### Exercise requirements
Continue the opinion piece on Governor Doyle's regional greenhouse gas group from its last sentence.

Governor Doyle heard from his Wisconsin-based study group on carbon footprints, wind generators, etc., etc. a few days ago after it spent 16 months studying the 'problem'. He recently defended his participation in the Midwest Regional Greenhouse Gas Reduction Accord Advisory Group (the acronym MRGGRAAG just doesn't work for me, by the way) by saying that the various regions across America have to get to work on the issues surrounding us without regard to what others may or may not be doing.
What is missing in all this rhetoric?
Our environment is globally-dynamic. Remember the Mount St. Helen's ash clouds moving around the earth? Do we see any continuing issues from that eruption other than (possibly) in the immediate vicinity? How about forest fires? Our small local, state or regional efforts to solve the perceived ills of the globe might be likened to the effort to drain Lake Michigan with a thimble. The dynamic environment is pouring water into the lake all the while we're trying to empty it with our thimble and we think we're having a noticeable impact?

[Pixel coordinate grounding data]
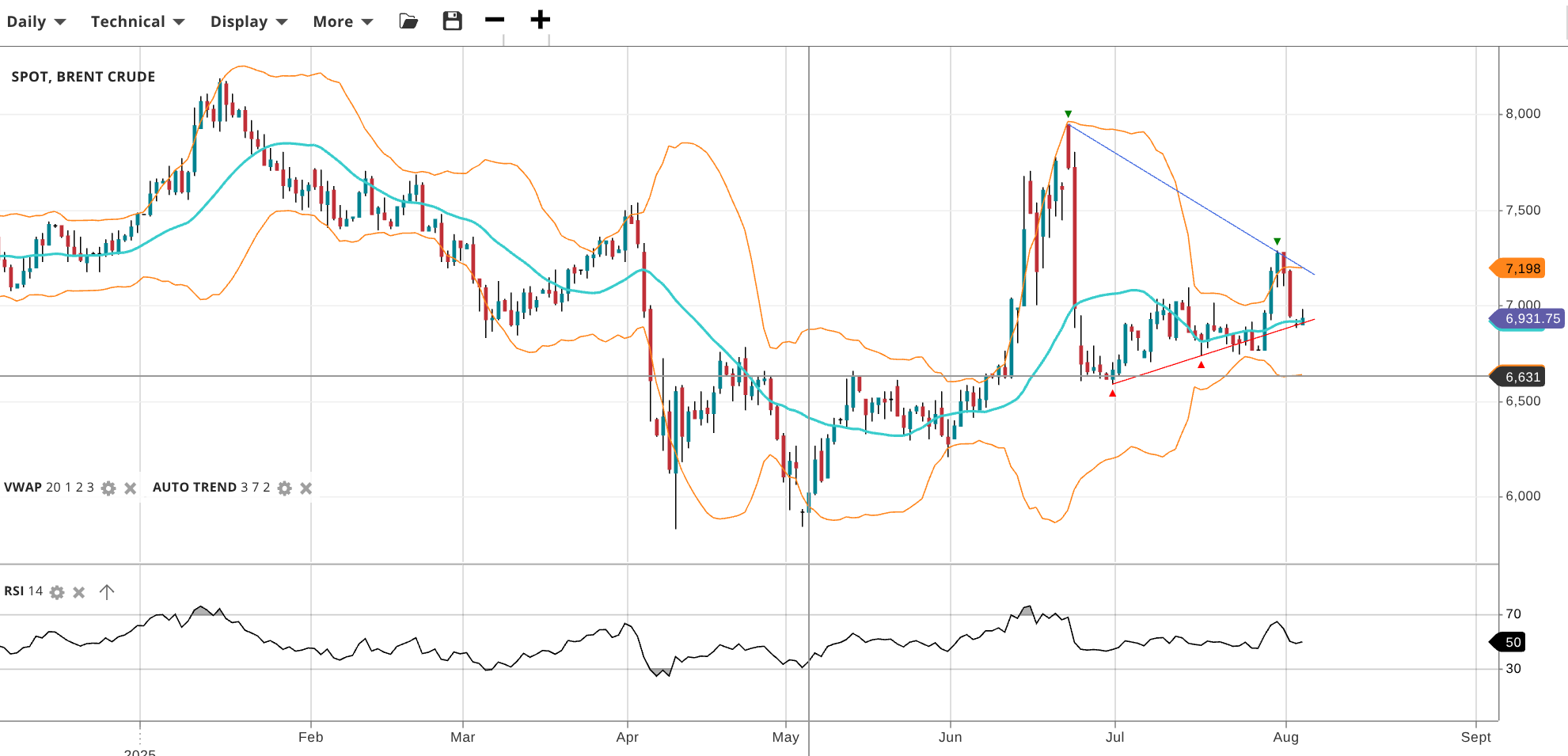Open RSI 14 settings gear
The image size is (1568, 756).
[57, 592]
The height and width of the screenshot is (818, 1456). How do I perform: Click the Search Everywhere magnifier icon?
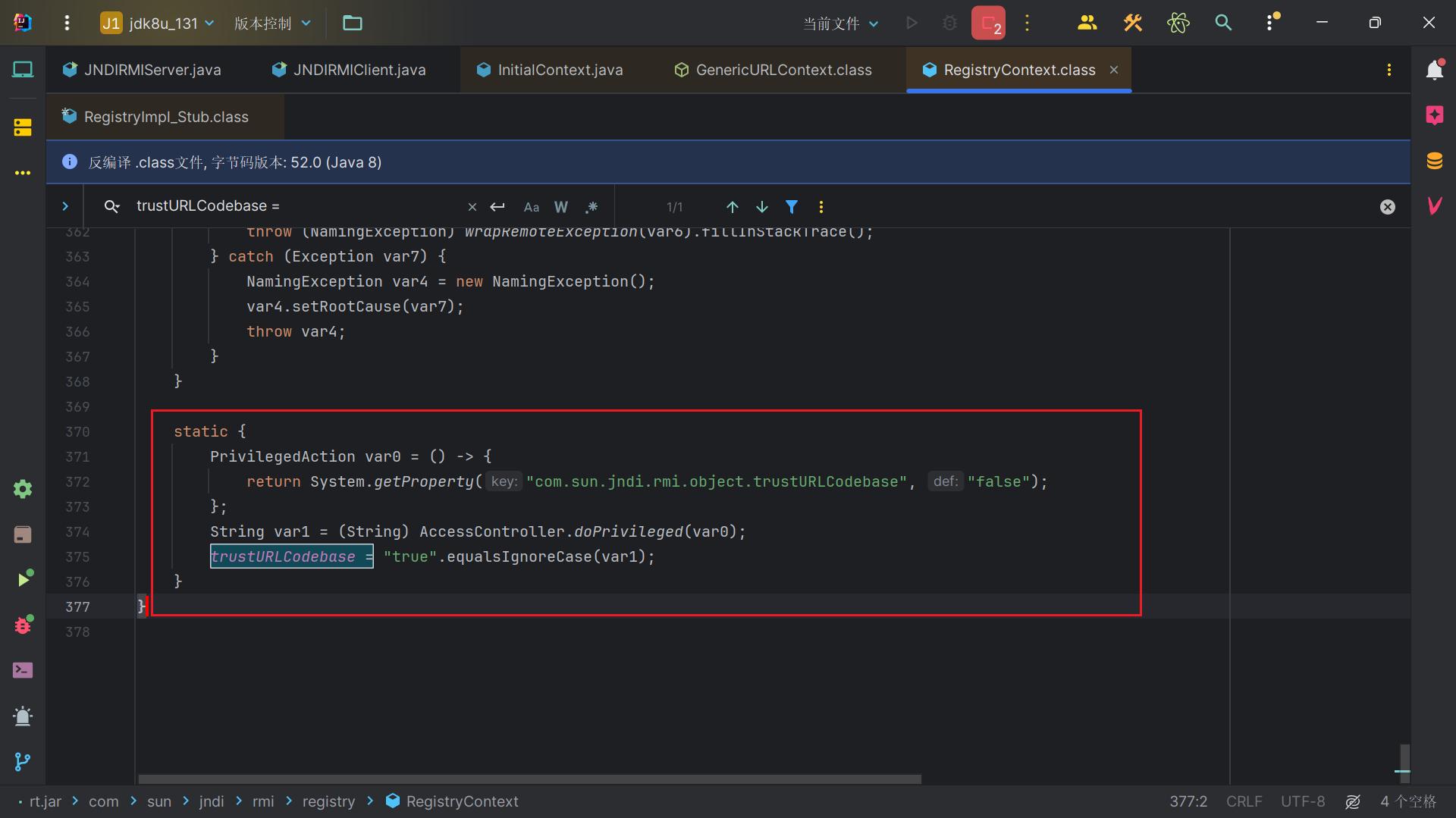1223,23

### Response to this exercise
This is yet another vestige of the climate change/global warming/global cooling group. There still is no scientific proof behind the myriad suppositions. Nothing has changed since the last time we discussed this other than for the rhetoric to have been dialed up by the Gore groupies.
Just as the United States threatens its own economy by thinking it needs to establish the magical 'cap and trade' marketplace when China and India and the emerging economies in the rest of the world ignore the issue, it is equally as damaging to Wisconsin and the Midwest to think that it can solve the 'problem' in the face of much greater odds.
Just because John McCain was unwise enough to voice support for a national 'cap and trade' plan for campaign purposes alongside Barack Obama, it still isn't true. Al Gore notwithstanding, this is bunk...but I repeat myself. I far and away prefer the 'preaching' of Representative Jim Ott (an accomplished professional meteorologist and student of the sciences).
The Governor's medicine threatens the patient far more than the perception of a 'problem' that has yet to be proved.